Nick Leeming, chairman of estate agents Jackson-Stops, said those looking to exchange before the stamp duty holiday deadline “should look to have an agreed offer in place by December latest”.

He said: “The savings buyers can make from the SDLT holiday coupled with the pent up demand from the housing market’s closure, has resulted in a surge in transactions.

“This has stress tested the entire home buying system; agents have been working at full capacity, mortgage advisers are experiencing delays with lenders and conveyancers are under severe pressure.”

Zoopla’s research and insight director, Richard Donnell, said time is desperately running out for those who want to save money by not paying for stamp duty tax on their property.

He said: “Those who leave it to January to start their search for a home will be cutting it fine.

“Just half of sales agreed in January will convert into a completed sale by the end of March, so those looking to beat the stamp duty deadline will need to be well prepared.
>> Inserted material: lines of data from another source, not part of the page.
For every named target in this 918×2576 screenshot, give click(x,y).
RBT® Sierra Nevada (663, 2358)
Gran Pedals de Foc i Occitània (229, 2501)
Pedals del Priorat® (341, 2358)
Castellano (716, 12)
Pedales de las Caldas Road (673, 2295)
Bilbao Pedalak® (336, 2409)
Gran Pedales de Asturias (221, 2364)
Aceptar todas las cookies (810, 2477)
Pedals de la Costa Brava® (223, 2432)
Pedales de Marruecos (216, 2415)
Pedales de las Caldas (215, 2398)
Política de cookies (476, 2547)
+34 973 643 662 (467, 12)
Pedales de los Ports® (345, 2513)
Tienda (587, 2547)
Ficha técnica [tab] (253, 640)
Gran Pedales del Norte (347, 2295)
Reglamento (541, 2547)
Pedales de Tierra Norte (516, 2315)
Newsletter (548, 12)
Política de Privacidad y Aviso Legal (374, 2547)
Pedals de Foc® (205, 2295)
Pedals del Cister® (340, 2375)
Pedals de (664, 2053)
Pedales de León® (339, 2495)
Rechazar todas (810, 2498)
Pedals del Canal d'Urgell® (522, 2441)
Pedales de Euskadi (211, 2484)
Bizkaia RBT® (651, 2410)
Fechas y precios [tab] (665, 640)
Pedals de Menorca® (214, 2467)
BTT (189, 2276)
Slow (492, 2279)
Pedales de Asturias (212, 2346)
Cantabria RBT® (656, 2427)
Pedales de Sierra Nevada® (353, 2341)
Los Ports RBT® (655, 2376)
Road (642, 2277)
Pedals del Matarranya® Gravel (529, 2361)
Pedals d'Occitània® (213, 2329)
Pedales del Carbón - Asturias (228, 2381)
Mr Donnell added: “Finding an agent before Christmas and instructing a conveyancer to prepare all the sellers legal information will be essential to boosting the chances of saving up to £15,000.”

Zoopla’s latest report has highlighted the story of 28-year-old Amy Williams, who was able to secure a flat in London because she was able to benefit from the tax break.
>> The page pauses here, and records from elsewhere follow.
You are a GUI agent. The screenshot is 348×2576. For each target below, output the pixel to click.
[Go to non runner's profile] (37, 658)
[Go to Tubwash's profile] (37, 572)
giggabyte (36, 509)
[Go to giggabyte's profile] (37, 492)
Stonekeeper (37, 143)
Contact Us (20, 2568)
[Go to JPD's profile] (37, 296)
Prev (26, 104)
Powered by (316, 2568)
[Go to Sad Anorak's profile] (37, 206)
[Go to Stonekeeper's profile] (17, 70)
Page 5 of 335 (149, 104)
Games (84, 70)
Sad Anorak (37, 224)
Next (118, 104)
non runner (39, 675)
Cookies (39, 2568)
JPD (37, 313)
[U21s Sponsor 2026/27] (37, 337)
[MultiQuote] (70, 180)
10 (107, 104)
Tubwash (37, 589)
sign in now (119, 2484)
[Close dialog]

She hopes to exchange on the one-bedroom flat in Camberwell before mid-November in order to save £4,000 in stamp duty costs.

Ms Williams said: “The timing couldn’t have been better and, without the SDLT relief, I wouldn’t have been able to afford my property.

“If anything goes awry with the sale now, and if the vendor were to withdraw, I’d be back to square one and very nervous about being able to find a new property and complete in time to beat the stamp duty deadline at the end of March.”